所给文本:
·····
本案事故发生时,被告于青及被告杨灵未满十八岁,不能独立承担民事赔偿责任。现被告于青及杨灵已成年,基于未成年人的替代赔偿责任条件已不存在,对于给原告造成的伤害,于青的父母不再承担民事责任。被告杨灵的母亲亦不应承担民事责任。被告杨灵的父亲杨某违反武器保管规定,对于事故发生负有重要责任。因此,对于本案确定的赔偿金,应由被告于青赔偿百分之五十,被告杨某和被告杨灵共同承担另外百分之五十。
被告的行为确实给原告造成了巨大的精神痛苦。但是根据法释[2002]17号《最高人民法院关于人民法院是否受理刑事案件被害人提起精神损害赔偿民事诉讼问题的批复》规定,在本院已作出刑事附带民事判决之后,原告再提精神损害赔偿已无法律依据,因此,对原告要求精神损害赔偿的诉讼请求,本院不予支持。
·····
所给数据:
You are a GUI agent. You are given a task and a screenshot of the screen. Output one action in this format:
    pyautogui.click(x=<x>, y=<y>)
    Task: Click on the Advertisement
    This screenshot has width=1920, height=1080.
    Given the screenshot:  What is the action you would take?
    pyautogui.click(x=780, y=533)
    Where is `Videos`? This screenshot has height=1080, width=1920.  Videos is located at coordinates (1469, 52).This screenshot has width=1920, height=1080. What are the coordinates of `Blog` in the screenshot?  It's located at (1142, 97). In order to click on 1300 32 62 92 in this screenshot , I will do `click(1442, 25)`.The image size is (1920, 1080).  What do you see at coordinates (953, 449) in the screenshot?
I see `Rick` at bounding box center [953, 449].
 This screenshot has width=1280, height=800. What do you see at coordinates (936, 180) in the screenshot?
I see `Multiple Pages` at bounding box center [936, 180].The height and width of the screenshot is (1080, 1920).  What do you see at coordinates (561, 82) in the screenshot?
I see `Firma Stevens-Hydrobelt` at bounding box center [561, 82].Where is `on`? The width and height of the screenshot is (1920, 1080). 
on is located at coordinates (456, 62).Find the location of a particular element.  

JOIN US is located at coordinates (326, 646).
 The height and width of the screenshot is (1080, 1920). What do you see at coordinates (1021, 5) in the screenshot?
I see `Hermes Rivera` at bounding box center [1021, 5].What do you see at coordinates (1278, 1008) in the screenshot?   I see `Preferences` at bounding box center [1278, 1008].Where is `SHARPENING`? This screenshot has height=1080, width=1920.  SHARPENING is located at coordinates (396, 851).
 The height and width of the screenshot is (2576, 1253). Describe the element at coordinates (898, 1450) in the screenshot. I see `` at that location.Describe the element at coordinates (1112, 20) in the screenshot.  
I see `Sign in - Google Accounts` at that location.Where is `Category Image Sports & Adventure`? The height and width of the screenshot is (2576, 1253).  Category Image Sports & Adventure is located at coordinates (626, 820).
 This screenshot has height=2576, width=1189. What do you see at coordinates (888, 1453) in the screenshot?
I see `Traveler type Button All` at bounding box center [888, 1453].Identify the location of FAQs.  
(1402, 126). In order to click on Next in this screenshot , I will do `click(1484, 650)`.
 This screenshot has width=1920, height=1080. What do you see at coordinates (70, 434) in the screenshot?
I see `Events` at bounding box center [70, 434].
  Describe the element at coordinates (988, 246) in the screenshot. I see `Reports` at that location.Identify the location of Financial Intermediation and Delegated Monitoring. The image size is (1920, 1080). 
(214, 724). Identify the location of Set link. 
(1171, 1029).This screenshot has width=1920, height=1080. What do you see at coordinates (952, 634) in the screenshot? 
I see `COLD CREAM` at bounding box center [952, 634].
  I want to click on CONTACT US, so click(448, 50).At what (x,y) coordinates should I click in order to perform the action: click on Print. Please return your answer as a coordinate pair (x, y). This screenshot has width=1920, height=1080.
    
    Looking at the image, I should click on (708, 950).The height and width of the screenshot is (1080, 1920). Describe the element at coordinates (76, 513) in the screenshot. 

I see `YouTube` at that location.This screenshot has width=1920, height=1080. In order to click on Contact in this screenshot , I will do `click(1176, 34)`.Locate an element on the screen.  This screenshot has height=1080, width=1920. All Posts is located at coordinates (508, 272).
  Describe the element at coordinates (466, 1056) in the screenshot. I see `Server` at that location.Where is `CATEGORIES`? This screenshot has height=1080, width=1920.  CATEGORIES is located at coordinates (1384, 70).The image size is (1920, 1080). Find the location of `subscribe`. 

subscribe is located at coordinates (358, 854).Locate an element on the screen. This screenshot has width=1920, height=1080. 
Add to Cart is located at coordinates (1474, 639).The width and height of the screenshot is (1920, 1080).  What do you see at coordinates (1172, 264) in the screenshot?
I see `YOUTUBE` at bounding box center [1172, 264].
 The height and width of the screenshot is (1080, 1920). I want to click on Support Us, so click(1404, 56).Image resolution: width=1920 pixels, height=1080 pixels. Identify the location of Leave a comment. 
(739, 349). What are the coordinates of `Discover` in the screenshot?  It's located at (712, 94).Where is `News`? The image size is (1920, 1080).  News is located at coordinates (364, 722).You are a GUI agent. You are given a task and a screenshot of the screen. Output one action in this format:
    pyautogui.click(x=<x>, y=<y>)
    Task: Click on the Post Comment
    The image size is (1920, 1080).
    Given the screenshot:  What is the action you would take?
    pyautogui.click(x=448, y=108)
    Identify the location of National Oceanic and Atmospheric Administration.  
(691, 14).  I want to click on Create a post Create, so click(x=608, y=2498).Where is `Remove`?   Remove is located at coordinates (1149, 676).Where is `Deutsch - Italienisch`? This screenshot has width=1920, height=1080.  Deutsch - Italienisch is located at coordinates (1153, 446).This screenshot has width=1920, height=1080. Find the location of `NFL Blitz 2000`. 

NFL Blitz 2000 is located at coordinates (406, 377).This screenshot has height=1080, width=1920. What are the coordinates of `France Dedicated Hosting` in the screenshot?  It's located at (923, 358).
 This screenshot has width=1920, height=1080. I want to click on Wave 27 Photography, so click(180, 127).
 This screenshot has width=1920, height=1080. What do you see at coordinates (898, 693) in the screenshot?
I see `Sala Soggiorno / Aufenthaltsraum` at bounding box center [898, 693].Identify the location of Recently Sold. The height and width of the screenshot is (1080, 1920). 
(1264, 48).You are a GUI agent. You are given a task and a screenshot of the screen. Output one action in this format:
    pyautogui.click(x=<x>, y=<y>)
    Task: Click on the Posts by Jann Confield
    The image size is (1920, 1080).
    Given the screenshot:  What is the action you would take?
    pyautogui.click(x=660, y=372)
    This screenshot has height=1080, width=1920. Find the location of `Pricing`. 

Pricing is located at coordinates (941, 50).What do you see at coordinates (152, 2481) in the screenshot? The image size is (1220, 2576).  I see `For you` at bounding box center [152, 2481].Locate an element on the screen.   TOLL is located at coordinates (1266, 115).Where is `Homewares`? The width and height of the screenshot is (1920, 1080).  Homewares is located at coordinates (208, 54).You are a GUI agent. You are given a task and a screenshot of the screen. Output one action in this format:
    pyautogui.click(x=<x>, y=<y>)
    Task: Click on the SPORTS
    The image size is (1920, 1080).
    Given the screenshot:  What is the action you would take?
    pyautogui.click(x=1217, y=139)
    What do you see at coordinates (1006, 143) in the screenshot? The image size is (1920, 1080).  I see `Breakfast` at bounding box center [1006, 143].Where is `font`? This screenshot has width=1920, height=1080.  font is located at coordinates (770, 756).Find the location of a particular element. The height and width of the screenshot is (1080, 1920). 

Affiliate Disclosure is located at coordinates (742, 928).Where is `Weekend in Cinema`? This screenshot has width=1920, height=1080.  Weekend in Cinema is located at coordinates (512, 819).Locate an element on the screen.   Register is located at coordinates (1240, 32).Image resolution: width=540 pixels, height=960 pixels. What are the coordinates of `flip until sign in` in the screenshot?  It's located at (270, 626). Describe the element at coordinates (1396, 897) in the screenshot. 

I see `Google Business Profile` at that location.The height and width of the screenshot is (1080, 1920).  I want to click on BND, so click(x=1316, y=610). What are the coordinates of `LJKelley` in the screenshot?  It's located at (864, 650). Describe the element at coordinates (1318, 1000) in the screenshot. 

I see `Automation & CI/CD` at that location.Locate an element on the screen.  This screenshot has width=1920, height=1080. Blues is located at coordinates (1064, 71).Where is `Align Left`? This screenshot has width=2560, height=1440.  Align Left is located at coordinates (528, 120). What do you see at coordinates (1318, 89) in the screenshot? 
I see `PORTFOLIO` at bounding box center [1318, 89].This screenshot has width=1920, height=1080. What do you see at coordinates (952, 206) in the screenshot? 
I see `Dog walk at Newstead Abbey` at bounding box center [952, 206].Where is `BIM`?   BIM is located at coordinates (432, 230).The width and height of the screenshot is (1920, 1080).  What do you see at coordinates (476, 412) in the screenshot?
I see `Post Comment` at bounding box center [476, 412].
·····
练习任务:
1. 请将判决节选中以"本案事故发生时"开头的段落改写为简明的要点列表,保留其主要事实。
2. 请从判决节选最后一句之后接着往下续写。

参考答案:
1.
- 事故发生时,被告于青、杨灵未满十八岁,不能独立承担民事赔偿责任。
- 二人现已成年,未成年人替代赔偿责任的条件已不存在,于青的父母及杨灵的母亲均不再承担民事责任。
- 杨灵的父亲杨某违反武器保管规定,对事故发生负有重要责任。
- 赔偿金由于青承担百分之五十,杨某与杨灵共同承担另外百分之五十。

2.
依据《中华人民共和国民法通则》第一百零六条第二款、第一百一十九条、《最高人民法院关于审理人身损害赔偿案件适用法律若干问题的解释》第二十一条、第二十五条、第二十六条、第三十二条之规定,判决被告于青及杨灵和其父杨某共赔偿原告残疾赔偿金、护理费和残疾辅助器具费共计人民币40多万元,其中,由被告于青负担百分之五十,被告杨灵和被告杨某负担百分之五十。
[分析]
由于本案时间跨度较长,因而衍生出很多法律问题,包括诉讼时效问题、诉讼上的“一事不再理”问题、《最高法院关于审理人身损害赔偿案件适用法律若干问题的解释》是否适用于该案的问题、被监护人造成他人伤害在其成年后其监护人是否应当承担法律责任问题,甚至还涉及情与法以及法律公正和朴素正义的关系问题等。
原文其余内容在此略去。